Alt-Politics in the Political Center

No one would be satisfied with a politics that was somehow halfway between the extremes of right and left, that wasn’t one thing or another. The center needs a positive definition. It needs its own direction. It needs to offer its own alternative.

Peyton Bowman
March 21, 2022

Laodicea on the Lycus was a city that lay apart from its primary source of water — a spring to which it was connected by a five-mile aqueduct. This water came out of the ground hot, but it cooled considerably traveling to the city and arrived there in a lukewarm state. It was neither hot, like the water in the spa town of Hieropolis, nor cool, like the streams at Collasae. In other words, the water at Laodicea compared unfavorably to that of its neighbors for not being one thing or another. It lacked definition. Its destiny, written in prophecy, was to be spued out of the Lord’s mouth, though in history it was abandoned long before the end times came. What is good about lukewarm water — besides, perhaps, its use as an emetic?And yet, in the contentious politics of our time the idea of a “center” seems novel, refreshing.

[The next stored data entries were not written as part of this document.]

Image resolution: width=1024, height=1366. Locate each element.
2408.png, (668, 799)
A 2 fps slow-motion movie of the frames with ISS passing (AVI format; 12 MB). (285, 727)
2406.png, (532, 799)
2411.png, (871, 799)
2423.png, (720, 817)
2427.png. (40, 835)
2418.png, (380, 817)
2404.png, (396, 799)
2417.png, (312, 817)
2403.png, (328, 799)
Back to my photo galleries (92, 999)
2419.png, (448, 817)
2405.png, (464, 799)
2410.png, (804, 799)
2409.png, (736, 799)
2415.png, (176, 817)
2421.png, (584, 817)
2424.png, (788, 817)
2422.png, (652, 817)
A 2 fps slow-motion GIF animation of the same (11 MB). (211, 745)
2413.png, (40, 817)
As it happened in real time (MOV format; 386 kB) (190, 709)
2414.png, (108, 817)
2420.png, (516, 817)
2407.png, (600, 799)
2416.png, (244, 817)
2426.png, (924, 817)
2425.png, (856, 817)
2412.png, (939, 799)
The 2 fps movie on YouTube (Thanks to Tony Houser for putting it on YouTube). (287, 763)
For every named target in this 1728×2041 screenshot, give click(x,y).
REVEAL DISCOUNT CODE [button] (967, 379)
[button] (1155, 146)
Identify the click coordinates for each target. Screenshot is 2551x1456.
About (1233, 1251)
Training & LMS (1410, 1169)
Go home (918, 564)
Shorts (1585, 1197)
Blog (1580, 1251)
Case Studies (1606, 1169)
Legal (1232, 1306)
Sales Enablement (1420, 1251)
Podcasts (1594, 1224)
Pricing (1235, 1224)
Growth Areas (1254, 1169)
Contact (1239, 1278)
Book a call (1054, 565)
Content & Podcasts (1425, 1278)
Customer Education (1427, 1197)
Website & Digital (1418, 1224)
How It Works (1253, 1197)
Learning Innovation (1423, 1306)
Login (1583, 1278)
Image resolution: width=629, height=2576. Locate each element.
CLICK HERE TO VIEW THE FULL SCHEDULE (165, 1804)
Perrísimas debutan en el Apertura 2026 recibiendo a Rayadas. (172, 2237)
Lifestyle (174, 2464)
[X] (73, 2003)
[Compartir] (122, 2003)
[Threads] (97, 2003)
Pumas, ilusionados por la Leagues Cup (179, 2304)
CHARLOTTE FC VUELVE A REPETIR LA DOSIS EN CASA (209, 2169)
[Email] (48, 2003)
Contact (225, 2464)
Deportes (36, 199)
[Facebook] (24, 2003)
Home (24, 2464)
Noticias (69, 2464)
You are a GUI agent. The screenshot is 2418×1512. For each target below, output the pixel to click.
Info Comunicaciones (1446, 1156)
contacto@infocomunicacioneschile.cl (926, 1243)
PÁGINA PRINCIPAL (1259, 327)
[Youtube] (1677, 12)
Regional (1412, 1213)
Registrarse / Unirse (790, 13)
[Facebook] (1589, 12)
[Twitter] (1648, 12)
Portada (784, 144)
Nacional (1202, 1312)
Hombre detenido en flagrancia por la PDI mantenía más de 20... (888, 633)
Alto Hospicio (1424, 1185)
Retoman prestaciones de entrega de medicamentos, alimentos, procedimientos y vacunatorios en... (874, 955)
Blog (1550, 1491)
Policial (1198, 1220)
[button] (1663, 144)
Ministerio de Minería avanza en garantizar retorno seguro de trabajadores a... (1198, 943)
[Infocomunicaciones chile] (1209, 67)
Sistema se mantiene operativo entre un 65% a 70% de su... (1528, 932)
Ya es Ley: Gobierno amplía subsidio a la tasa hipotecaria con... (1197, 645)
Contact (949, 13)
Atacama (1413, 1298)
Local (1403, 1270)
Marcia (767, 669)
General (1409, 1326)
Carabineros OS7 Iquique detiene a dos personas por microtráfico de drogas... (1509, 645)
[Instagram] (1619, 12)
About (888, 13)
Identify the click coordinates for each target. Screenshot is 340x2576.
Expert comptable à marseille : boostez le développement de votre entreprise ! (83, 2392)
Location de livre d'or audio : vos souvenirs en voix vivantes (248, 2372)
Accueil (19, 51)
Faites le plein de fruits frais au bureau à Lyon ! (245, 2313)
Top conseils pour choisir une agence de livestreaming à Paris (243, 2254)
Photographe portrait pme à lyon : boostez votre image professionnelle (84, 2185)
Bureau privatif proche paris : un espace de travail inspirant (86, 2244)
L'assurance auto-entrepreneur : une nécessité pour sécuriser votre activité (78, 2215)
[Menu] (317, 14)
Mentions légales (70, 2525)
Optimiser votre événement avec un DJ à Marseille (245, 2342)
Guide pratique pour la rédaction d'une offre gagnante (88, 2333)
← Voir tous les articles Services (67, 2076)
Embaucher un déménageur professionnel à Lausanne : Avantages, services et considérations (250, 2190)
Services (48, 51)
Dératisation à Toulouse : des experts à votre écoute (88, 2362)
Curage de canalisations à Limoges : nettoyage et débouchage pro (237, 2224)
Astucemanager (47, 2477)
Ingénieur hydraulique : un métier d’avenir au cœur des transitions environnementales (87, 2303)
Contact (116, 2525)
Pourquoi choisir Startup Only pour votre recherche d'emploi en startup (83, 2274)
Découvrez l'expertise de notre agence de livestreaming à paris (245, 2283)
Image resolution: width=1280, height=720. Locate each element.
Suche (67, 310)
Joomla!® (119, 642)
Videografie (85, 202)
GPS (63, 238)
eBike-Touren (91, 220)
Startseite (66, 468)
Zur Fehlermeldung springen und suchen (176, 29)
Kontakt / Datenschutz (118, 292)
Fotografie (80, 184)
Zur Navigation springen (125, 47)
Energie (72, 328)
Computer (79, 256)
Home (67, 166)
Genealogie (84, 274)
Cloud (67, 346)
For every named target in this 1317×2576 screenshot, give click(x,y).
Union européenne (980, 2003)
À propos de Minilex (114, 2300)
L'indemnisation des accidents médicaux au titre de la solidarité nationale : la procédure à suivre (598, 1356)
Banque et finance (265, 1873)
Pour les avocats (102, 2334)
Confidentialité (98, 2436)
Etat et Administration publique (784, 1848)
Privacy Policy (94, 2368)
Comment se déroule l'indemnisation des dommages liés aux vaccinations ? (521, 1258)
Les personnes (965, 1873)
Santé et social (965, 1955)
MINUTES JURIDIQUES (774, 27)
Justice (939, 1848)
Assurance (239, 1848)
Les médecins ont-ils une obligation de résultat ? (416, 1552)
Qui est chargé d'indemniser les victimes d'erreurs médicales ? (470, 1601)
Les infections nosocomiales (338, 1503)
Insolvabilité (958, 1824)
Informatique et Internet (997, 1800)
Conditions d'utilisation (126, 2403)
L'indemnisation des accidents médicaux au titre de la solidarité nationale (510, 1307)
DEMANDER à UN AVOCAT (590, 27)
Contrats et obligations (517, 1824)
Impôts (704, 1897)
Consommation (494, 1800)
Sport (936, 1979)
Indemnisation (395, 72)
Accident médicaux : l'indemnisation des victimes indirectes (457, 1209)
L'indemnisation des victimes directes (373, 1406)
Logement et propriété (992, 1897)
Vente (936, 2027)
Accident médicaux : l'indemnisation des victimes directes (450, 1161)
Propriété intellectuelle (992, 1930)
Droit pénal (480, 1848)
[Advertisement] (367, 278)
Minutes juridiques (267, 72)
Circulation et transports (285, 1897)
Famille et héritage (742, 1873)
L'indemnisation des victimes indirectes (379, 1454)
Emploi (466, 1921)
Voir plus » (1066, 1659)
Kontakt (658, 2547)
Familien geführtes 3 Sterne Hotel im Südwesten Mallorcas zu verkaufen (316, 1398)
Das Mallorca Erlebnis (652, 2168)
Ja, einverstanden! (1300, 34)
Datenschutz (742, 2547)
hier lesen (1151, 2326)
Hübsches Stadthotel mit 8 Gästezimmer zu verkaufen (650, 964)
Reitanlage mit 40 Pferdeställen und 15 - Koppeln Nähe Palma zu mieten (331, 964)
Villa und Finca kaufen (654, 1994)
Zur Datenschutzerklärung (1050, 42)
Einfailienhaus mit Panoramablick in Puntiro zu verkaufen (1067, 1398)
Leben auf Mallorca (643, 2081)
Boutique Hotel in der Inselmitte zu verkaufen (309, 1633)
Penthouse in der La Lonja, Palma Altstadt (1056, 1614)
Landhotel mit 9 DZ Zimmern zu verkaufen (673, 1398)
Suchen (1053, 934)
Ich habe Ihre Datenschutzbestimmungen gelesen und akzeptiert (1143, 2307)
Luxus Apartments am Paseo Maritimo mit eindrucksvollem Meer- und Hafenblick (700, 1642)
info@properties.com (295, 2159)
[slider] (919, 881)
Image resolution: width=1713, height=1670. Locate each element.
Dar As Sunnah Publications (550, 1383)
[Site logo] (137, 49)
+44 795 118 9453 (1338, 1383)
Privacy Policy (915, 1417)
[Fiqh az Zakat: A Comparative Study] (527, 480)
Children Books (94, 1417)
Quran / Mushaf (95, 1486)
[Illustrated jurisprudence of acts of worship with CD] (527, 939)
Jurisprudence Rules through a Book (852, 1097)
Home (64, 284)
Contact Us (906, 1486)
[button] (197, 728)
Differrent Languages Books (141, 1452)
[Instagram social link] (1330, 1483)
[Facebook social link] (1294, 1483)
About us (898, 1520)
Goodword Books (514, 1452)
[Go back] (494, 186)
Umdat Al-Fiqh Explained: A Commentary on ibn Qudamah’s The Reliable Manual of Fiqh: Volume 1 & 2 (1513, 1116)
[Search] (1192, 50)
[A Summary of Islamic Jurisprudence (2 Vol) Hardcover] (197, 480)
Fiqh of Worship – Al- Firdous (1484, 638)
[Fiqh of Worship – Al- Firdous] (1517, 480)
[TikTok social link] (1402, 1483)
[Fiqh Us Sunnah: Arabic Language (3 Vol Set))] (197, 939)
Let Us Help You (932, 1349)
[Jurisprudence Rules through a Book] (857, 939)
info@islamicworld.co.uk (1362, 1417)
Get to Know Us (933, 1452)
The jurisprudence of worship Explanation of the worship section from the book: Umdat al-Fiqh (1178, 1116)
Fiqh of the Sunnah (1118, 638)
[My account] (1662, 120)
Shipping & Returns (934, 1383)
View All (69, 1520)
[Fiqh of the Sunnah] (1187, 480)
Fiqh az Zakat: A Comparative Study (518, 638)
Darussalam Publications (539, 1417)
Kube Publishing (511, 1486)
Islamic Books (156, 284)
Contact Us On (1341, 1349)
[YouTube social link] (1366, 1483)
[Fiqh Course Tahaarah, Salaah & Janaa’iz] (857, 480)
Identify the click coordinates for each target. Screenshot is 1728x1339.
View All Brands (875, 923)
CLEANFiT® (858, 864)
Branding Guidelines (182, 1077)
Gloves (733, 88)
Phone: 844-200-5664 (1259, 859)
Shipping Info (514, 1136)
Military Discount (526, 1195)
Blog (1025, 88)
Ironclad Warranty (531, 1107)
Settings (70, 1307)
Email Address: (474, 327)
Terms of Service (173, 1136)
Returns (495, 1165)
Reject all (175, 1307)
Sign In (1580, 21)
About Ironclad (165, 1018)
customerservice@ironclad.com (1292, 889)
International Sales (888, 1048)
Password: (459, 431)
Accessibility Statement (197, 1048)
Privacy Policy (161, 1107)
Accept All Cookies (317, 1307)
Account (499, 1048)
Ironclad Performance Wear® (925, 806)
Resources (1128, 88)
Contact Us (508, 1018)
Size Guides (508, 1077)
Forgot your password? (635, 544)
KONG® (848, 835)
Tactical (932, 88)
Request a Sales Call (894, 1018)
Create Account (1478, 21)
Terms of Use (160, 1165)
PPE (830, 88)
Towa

Common ground, consensus, concord, fraternity — wouldn’t these serve us better than endless conflict in the public sphere? Of course, no one would be satisfied with a politics that was somehow halfway between the extremes of right and left, that wasn’t one thing or another. The center needs a positive definition. It needs its own direction. It needs to offer its own alternative.

Last week, I sat down with Nicholas Gruen to discuss his own idea of the “Alt-Centre” It begins its task not by discussing its grand theories, but rather by seeking to solve practical problems.